Take the line that contains "Click Accedi a DirectorZone link" and each line after it to the end of the data below, and set them down exactly, omitting pictures.

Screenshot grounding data
========================

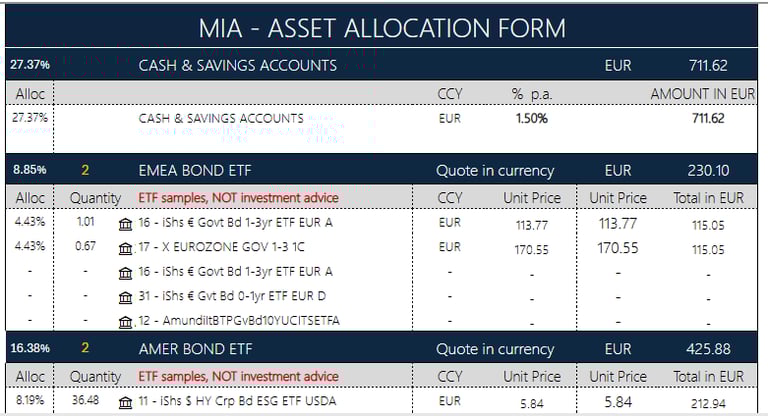This screenshot has height=416, width=768.
Task: Select the 36.48 quantity cell
Action: [x=86, y=400]

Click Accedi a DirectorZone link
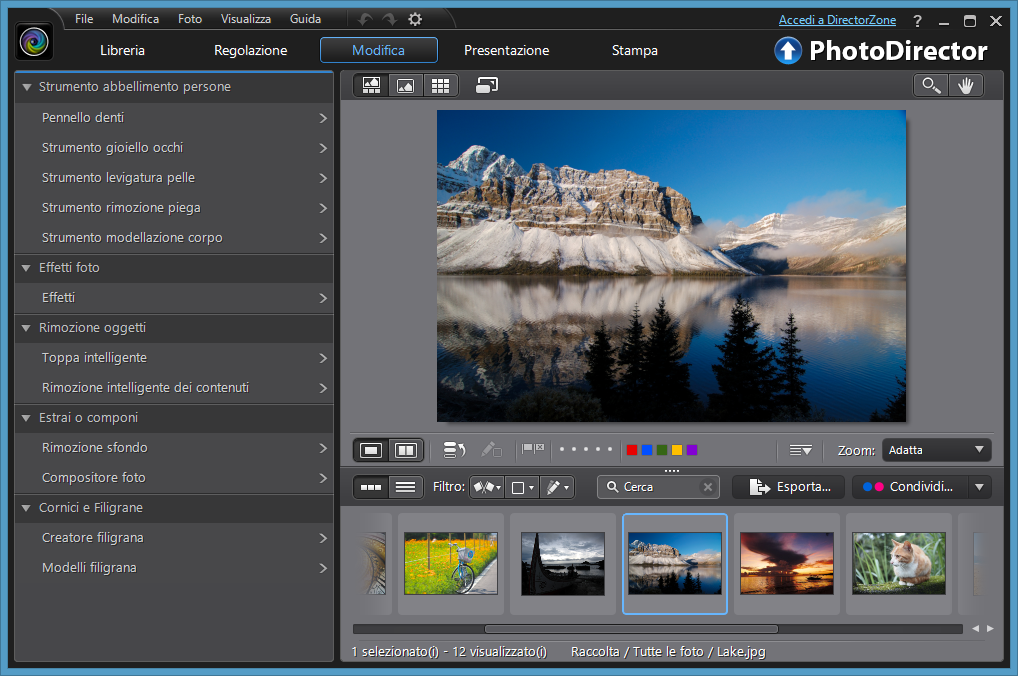point(837,20)
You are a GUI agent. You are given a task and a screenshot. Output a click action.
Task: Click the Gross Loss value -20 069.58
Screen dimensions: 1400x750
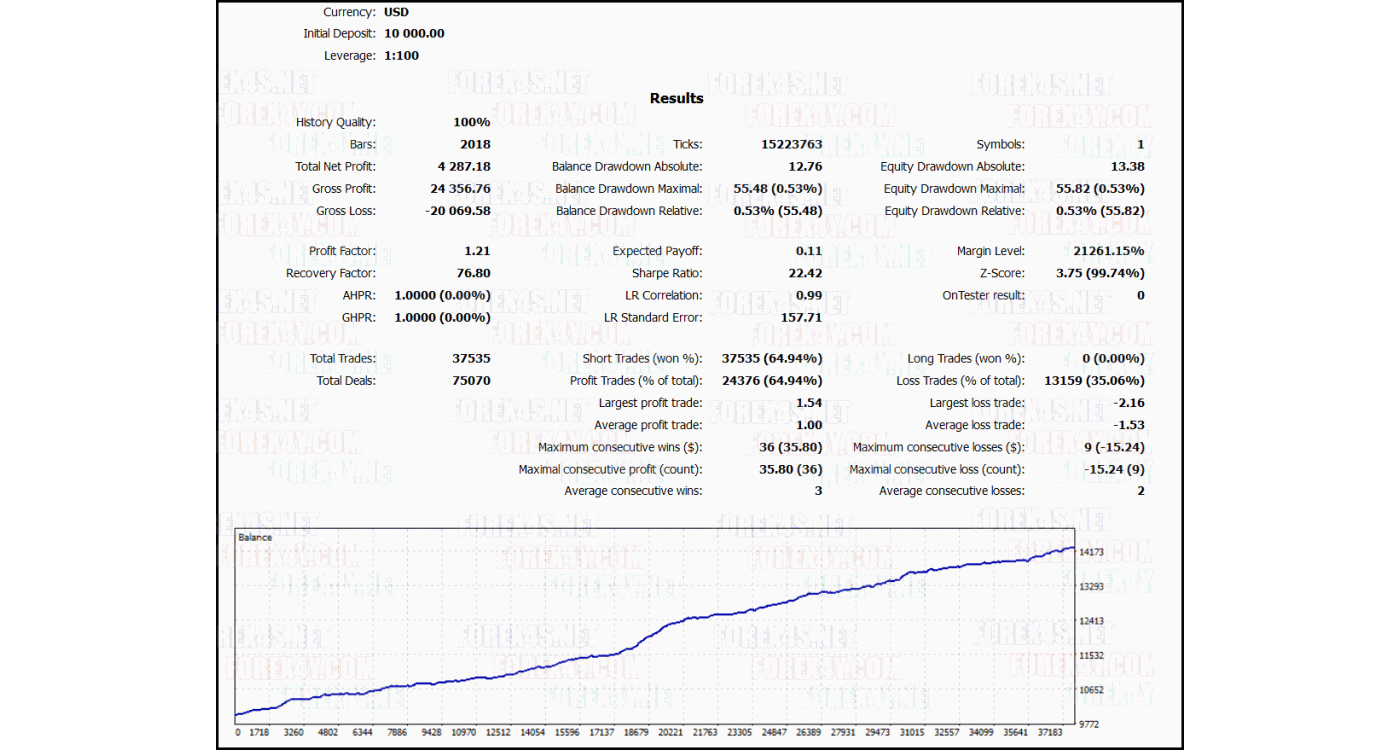tap(455, 210)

========================

Solved problem.
Click Accedi a DirectorZone link
point(837,20)
You are a GUI agent. You are given a task and a screenshot. Output a click action.
Task: Click the Gross Loss value -20 069.58
Screen dimensions: 1400x750
tap(455, 210)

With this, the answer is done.